Question:
Particle A, whose spin $\mathbf{J}$ is less than 2, decays into two identical spin-1/2 particles of type B.
What are the allowed values of the orbital angular momentum $\mathbf{L}$, the combined spin $\mathbf{S} = \mathbf{s}_1+\mathbf{s}_2$ (where $\mathbf{s}_1$ and $\mathbf{s}_2$ are the spin vectors of the B particles), and the total angular momentum $\mathbf{J}$ of the decay products? Give the results from two cases: first if particle A has odd parity and then if A has even parity.
My thoughts:
Particle A can be spin-1/2, spin-1, or spin-3/2. Since $\mathbf{J}<2$, we see that there are four possibilities for A:
$$
\begin{align*}
&(1): \;\;\mathbf{S}_A = 1/2 \quad\quad \mathbf{L}_A = 0 \quad\Rightarrow\quad \mathbf{J} = 1/2 \\
&(2):\;\;\mathbf{S}_A = 1/2 \quad\quad \mathbf{L}_A = 1 \quad\Rightarrow\quad \mathbf{J} = 3/2 \\
&(3):\;\;\mathbf{S}_A = 1 \quad\quad\quad \mathbf{L}_A = 0 \quad\Rightarrow\quad \mathbf{J} = 1 \\
&(4):\;\;\mathbf{S}_A = 3/2 \quad\quad \mathbf{L}_A = 0 \quad\Rightarrow\quad \mathbf{J} = 3/2 \\
\end{align*}
$$
The total spin of the B particles can be either $1$ or $0$, and each particle can individually have an orbital angular momentum, along with the angular momentum of the particles as a system. With this thought, cases 1,2, and 4 are impossible because the orbital angular momentum of the B particles is an integer, as is their total spin (and therefore their total angular momentum too). Thus we find that only case 3 is allowed, so the total angular momentum of the B particles is $1$ and their orbital angular momentum is $0$ (so $\mathbf{J}=1$).

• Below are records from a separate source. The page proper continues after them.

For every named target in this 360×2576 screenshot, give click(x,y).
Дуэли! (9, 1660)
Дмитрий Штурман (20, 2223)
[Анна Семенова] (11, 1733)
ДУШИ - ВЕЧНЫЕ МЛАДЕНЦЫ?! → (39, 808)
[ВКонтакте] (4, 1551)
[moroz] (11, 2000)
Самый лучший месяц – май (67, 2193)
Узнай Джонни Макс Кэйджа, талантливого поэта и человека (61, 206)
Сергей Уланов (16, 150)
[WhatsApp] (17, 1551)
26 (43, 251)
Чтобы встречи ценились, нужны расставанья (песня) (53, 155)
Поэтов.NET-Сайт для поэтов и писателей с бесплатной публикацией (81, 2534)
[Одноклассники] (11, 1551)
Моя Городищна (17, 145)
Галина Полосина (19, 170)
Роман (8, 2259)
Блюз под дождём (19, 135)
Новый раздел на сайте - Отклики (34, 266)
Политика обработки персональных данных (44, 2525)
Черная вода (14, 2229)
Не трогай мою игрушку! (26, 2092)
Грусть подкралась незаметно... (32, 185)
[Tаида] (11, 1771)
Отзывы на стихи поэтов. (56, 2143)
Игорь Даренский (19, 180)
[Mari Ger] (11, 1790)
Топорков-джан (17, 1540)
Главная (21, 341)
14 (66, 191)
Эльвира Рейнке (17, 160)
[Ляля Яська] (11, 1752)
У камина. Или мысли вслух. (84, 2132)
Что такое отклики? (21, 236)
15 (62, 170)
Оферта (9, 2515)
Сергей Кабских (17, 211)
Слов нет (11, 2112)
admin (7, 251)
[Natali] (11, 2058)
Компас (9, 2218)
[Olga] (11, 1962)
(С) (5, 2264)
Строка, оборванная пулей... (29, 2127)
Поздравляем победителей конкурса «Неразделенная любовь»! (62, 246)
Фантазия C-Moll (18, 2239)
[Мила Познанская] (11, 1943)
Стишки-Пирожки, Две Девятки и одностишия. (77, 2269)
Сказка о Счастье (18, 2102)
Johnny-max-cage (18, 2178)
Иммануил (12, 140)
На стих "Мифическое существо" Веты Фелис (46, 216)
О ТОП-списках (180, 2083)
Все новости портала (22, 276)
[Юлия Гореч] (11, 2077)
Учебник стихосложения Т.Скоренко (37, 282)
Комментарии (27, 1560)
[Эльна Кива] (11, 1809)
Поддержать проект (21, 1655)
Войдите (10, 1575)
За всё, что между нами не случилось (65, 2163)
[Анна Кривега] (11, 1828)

I have a strong feeling that this is incorrect, because the question asks for the cases when A has odd parity and even parity (what does that even mean?!) so I suspect there should be more than one possible answer. Where did I go wrong?
Best Answer
Hmmm, an old question without a satisfactory answer. I'll have a go.
The spins of the two $B$ may combine as \begin{align} \text{singlet}\quad|s_1s_2\rangle &= \frac{\left|\uparrow\downarrow\right> - \left|\uparrow\downarrow\right\rangle}{\sqrt2}, & \text{or triplet}\quad|s_1s_2\rangle &= \frac{\left|\uparrow\downarrow\right> + \left|\uparrow\downarrow\right\rangle}{\sqrt2}. \end{align}
Since the two $B$ have spin-1/2, they obey Fermi-Dirac statistics and their total wavefunction must be antisymmetric under exchange. Therefore the antisymmetric spin singlet can only be paired with $L=0,2,\cdots$, which have even parity; the symmetric spin triplet must be paired with $L=1,3,\cdots$, so that the parity of the orbital angular momentum wavefunction makes the entire wavefunction change sign if the two $B$ are interchanged.
The intrinsic parity of $B$ doesn't contribute to the overall parity of the final state, since there are two of them; if the $B$ have negative parity, the overall intrinsic parity of the pair is still positive. Thus the allowed final states are \begin{align} \text{positive parity}&: & \text{spin singlet (antisymmetric)} && L&=0 \\ \text{negative parity}&: & \text{spin triplet (symmetric)} && L&=1 \end{align} I've omitted the spin singlet combined with $L=2$, since we do not have that much angular momentum. Likewise there is no combination of the spin triplet and $L=3$ which can be produced from a $J=2$ initial state.
If $A$ has definite parity and parity is conserved in the decay, only one of these possibilities is allowed. In fact, the way that angular momentum combines (with the possibility of the spin triplet plus the $L=1$ wavefunction adding to a $J^P=0^-$ final state) means that the parity has more to do with the allowed final spin state than $A$'s spin does: $$ \begin{array}{r|cc} & \text{spin 0} & \text{spin 1} \\ \hline \text{parity}+ & \text{decay to singlet},0^+ & \text{decay forbidden} \\ \text{parity}- & \text{decay to triplet},0^- & \text{decay to triplet},1^- \end{array} $$